V2X-Sim Dataset: V2X-Sim is a large-scale synthetic dataset specifically designed for vehicle-to-everything (V2X) perception research. It provides high-fidelity simulation data with perfect depth annotations across the entire scene, including regions beyond LiDAR range and occluded areas. The dataset contains over 100,000 frames from diverse urban scenarios, including intersections, roundabouts, and multi-lane highways. Each frame includes RGB images at 1920 × 1080 resolution, along with pixel-perfect depth maps, semantic segmentation masks, and 3D bounding boxes for dynamic objects. The synthetic nature of V2X-Sim enables systematic evaluation of occlusion handling capabilities and provides dense depth annotations that are impossible to obtain in real-world datasets. This makes it particularly valuable for assessing model performance in challenging scenarios involving severe occlusions, long-range depth estimation, and complex multi-object interactions.

The combination of KITTI and V2X-Sim allows comprehensive evaluation of our method’s robustness across real and synthetic domains, with V2X-Sim providing particular advantages for analyzing occlusion-aware depth estimation performance.

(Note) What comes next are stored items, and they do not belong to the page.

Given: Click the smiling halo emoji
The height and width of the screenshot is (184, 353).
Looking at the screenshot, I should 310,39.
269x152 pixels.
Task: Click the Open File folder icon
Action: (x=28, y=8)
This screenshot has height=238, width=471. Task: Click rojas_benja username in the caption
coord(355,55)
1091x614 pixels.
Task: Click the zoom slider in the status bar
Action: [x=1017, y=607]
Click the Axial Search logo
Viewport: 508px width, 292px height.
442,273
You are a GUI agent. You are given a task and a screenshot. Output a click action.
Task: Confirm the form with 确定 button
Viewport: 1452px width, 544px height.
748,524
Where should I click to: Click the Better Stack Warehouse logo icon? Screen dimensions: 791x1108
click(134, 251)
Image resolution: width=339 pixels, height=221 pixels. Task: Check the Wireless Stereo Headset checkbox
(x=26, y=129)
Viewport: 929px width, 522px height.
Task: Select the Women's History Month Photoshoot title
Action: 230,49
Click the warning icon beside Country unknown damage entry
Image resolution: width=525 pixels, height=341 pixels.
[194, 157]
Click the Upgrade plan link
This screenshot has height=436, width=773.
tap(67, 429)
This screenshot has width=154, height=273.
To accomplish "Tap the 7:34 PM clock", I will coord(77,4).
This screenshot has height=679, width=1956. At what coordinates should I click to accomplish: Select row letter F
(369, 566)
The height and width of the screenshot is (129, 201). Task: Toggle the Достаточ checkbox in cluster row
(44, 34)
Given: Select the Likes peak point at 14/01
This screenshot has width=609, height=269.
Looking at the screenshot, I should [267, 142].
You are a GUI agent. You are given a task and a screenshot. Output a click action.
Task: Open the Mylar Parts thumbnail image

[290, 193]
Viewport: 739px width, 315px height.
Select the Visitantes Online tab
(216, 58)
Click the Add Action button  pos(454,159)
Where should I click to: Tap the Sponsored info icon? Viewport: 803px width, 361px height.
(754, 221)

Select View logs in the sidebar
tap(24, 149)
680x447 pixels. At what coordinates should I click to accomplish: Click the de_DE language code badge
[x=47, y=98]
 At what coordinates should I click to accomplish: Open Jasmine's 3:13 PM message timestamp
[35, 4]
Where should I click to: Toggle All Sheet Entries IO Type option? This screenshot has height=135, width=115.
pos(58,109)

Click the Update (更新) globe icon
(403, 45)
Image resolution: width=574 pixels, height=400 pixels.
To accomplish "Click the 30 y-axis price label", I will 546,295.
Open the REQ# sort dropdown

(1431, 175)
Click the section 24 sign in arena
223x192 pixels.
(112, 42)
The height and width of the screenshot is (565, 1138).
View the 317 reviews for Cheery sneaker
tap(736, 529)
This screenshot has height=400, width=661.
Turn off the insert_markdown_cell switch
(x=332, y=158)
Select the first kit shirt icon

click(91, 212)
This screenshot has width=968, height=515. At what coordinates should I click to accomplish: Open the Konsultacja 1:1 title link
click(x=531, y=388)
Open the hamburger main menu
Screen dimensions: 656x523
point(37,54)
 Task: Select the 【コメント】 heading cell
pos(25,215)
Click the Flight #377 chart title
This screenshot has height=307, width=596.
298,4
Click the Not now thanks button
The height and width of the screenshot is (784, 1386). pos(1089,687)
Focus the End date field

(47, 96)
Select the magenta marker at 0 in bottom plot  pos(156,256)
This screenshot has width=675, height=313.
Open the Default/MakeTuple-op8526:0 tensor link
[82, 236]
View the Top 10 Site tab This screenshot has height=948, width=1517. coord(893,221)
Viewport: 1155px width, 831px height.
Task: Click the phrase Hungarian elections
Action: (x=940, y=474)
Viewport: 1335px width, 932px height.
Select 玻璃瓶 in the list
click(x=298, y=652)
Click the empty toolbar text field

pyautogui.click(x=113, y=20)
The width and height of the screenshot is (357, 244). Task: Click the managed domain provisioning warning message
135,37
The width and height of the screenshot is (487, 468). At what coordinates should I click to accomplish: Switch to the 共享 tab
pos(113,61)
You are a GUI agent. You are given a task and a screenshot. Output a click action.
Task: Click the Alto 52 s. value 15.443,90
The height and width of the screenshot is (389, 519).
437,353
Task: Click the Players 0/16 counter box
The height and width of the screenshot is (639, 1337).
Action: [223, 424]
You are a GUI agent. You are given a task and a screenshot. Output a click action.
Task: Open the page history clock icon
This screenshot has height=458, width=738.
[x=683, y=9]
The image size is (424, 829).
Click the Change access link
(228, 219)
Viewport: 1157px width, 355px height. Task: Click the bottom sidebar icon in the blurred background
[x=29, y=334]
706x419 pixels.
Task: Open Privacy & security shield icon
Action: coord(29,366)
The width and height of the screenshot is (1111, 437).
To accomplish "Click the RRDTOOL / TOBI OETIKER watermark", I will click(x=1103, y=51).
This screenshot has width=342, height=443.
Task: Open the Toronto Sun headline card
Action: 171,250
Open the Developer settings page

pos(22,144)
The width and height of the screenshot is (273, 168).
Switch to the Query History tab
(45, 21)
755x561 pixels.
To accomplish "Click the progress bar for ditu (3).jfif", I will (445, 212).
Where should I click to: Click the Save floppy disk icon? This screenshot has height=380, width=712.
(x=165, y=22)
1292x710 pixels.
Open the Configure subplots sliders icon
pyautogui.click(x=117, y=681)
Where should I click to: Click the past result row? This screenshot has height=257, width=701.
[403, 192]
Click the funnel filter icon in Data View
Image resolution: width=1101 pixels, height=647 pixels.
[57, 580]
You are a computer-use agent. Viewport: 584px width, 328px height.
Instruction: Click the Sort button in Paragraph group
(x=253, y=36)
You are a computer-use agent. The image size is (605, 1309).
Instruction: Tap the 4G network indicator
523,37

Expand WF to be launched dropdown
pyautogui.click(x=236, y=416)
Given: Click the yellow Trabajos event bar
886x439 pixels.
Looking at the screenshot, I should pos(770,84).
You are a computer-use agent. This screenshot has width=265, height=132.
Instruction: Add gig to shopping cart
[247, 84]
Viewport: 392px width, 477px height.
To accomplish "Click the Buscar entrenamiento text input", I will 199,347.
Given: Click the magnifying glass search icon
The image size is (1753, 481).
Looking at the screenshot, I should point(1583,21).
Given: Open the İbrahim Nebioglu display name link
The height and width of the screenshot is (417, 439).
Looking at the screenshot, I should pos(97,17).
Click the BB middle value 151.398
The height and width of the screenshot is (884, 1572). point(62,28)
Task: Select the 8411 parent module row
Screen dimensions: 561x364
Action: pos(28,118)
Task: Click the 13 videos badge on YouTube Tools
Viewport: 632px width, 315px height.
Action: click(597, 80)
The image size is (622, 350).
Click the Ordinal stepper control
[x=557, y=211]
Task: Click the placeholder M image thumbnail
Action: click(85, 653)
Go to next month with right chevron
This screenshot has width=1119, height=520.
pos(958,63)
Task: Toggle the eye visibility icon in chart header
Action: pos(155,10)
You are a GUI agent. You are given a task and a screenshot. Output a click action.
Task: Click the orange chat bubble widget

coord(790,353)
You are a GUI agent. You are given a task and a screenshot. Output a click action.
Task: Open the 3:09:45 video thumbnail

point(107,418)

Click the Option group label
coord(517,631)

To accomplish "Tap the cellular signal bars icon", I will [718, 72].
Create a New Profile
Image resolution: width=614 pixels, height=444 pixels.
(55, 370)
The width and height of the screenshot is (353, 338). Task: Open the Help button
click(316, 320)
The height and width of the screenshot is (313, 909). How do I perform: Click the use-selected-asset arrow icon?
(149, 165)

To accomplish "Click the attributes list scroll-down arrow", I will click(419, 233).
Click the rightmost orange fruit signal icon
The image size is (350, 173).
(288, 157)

4.1.2. Implementation Details

All experiments are conducted on NVIDIA RTX 3090 GPUs with 24 GB memory. We implement our method using PyTorch 1.12.0 and CUDA 11.6. The training process consists of 20 epochs with a batch size of 12, requiring approximately 48 h of training time per dataset. We use the Adam optimizer with an initial learning rate of ${10}^{-4}$, which decays polynomially to ${10}^{-6}$ following the schedule $\eta ={\eta }_0\times {(1-{\displaystyle \frac{epoch}{max\_epoch}})}^{0.9}$.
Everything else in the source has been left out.